As is often the case where strange lads from the country are concerned, Hunny enrolled in Trinity College to read Medicine. He soon led a student revolution which gained standing status for all of his classmates. By his third year, all the seating had been removed from the lecture halls and seminar rooms. Cadavers were dissected in the upright position.

FiguresButtery, up
By his fourth, even the professors who wined in the Buttery did so with extended knees. Many of the teaching staff took to sleeping upright, though the change was not evident in some. Within a decade, the staff did not appear to be getting any older with the passage of time; actual rejuvenation in some led to overcrowding in Barbarella’s on Wednesday nights many decades on.

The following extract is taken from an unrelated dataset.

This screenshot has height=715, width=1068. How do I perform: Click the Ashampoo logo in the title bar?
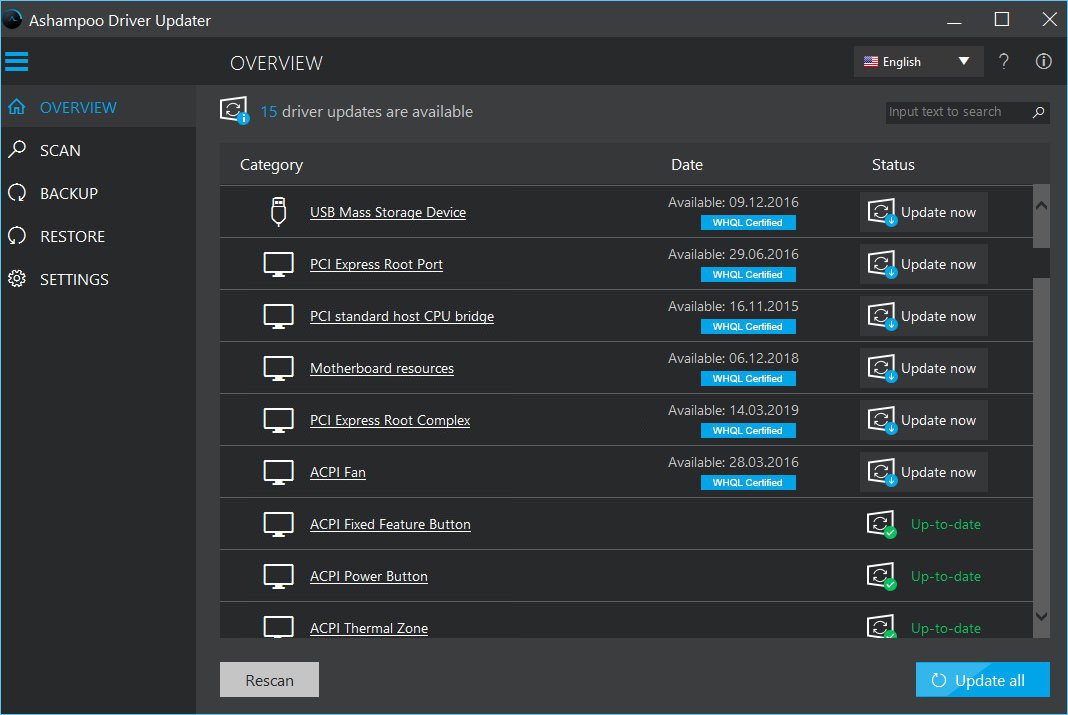(13, 19)
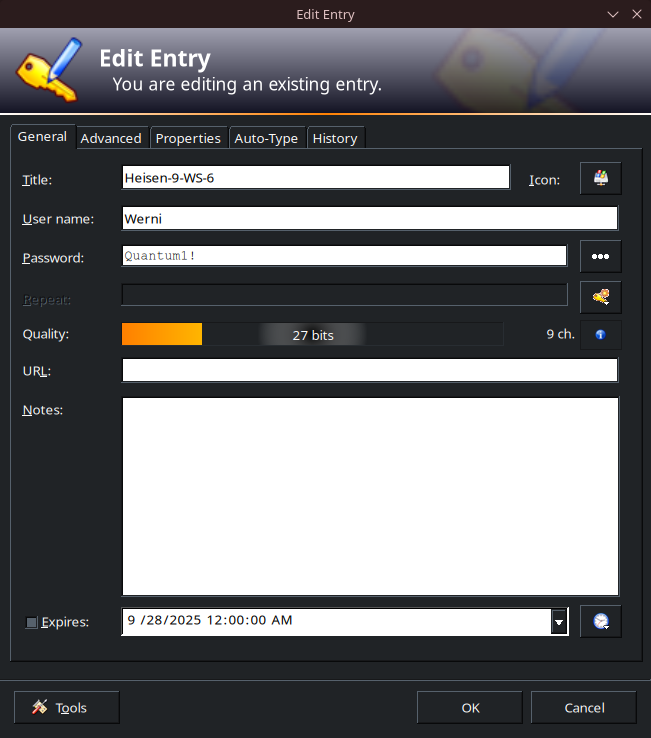651x738 pixels.
Task: Click the blue password quality info icon
Action: point(600,334)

‘Funny’ Hunny O’Neill MB (the sobriquet added in recognition of some strange personal habits) is now 109 years old and still practising his unique brand of medicine. There is a village in East Clare — where he did a weekend locum in 1936 — in which the average age of the citizens is currently 93. He was recently honoured there with a presentation after an over-eighties hurling tournament for up-and-coming stars. Long hairs — which he has plaited — droop from his ears down to his clavicles.

He refuses to have them cut as he ‘feels’ they may reflect a stage of evolution not as yet understood; in any event, his barber is unable to reach them, the subject standing in the tonsorial chair.

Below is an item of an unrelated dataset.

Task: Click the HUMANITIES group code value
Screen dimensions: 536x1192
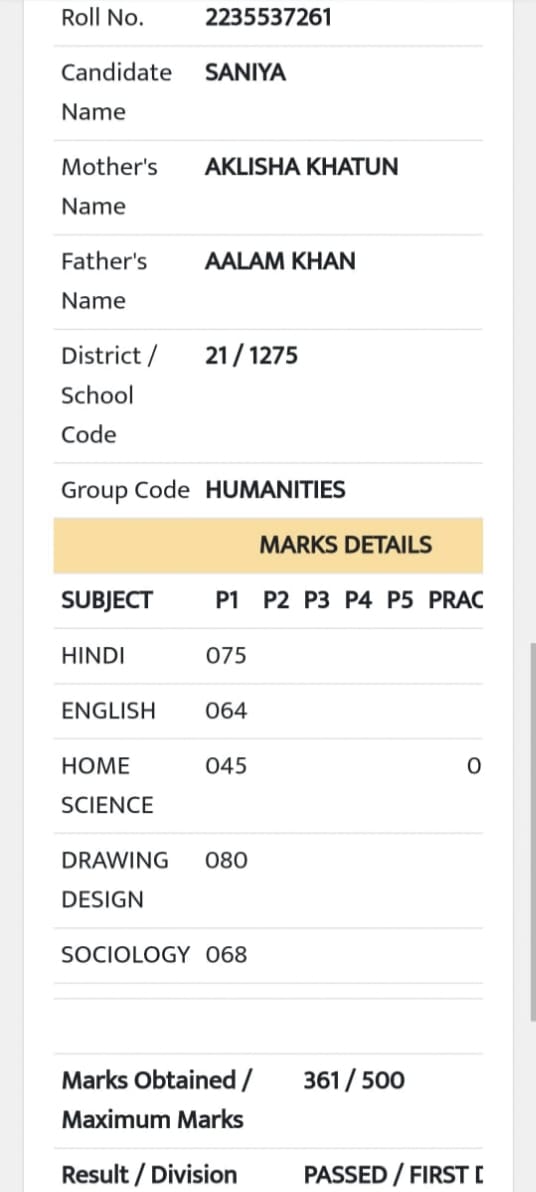Action: [x=275, y=490]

What has been evident to O’Neill for over a century has now been confirmed in the Karolinska Institute in Sweden; sitting down may accelerate the ageing process. It’s all in the length of the telomeres — long telomeres mean long life, ultra-short telomeres suggest you should not purchase green bananas.

If you are sedentary for significant amounts in your day, you are all but goosed. Just look at the angles of the typeface in this essay and you will note that this masterpiece has been typed by a stand-up person (unless the editor has interfered with him).

Telomeres, when shortened, allow the chromosomes to fudge their functions and cease their replication. Dr Hunny believes that this latter handicap also stymies evolution and may actually reverse it. Conversely, unfudged chromosomes allow evolvers proceed to their programmed selves at an accelerated pace.
Hunny cites the glaring historical fact that the apes did not become ‘us’ until they stood up for themselves.

Naturally, one would expect a longer life-span in the more evolved. There are exceptions to the rule evident in some parts of the country where some can still be not seen crouching behind whins and scheach bushes.

O’Neill is currently promoting his ‘Seas Suas’ training device. It consists of specially fortified chains (Matt Talbot bungee) that hang from a reinforced-steel ceiling plate. The chains support a body harness with hypo-allergenic nipple guards and leg-openings in a fortified hygienic gusset. For the partners of private
patients, who may wish to ensure that there is no sitting down on the job, rawhide flagellae are an optional extra.

Only recently have I taken serious heed of Dr O’Neill’s advice. But, I should have done so from the age of five. I well recall that occasion when Kathleen in Nurse Hogan’s Nursing Home admonished me because I had given her ‘cheek’.

“I’ll redden your arse for you, boy, and you won’t be able to sit down till Christmas!” I should have stood my ground and taken it like a man. I’d be only about 23 now.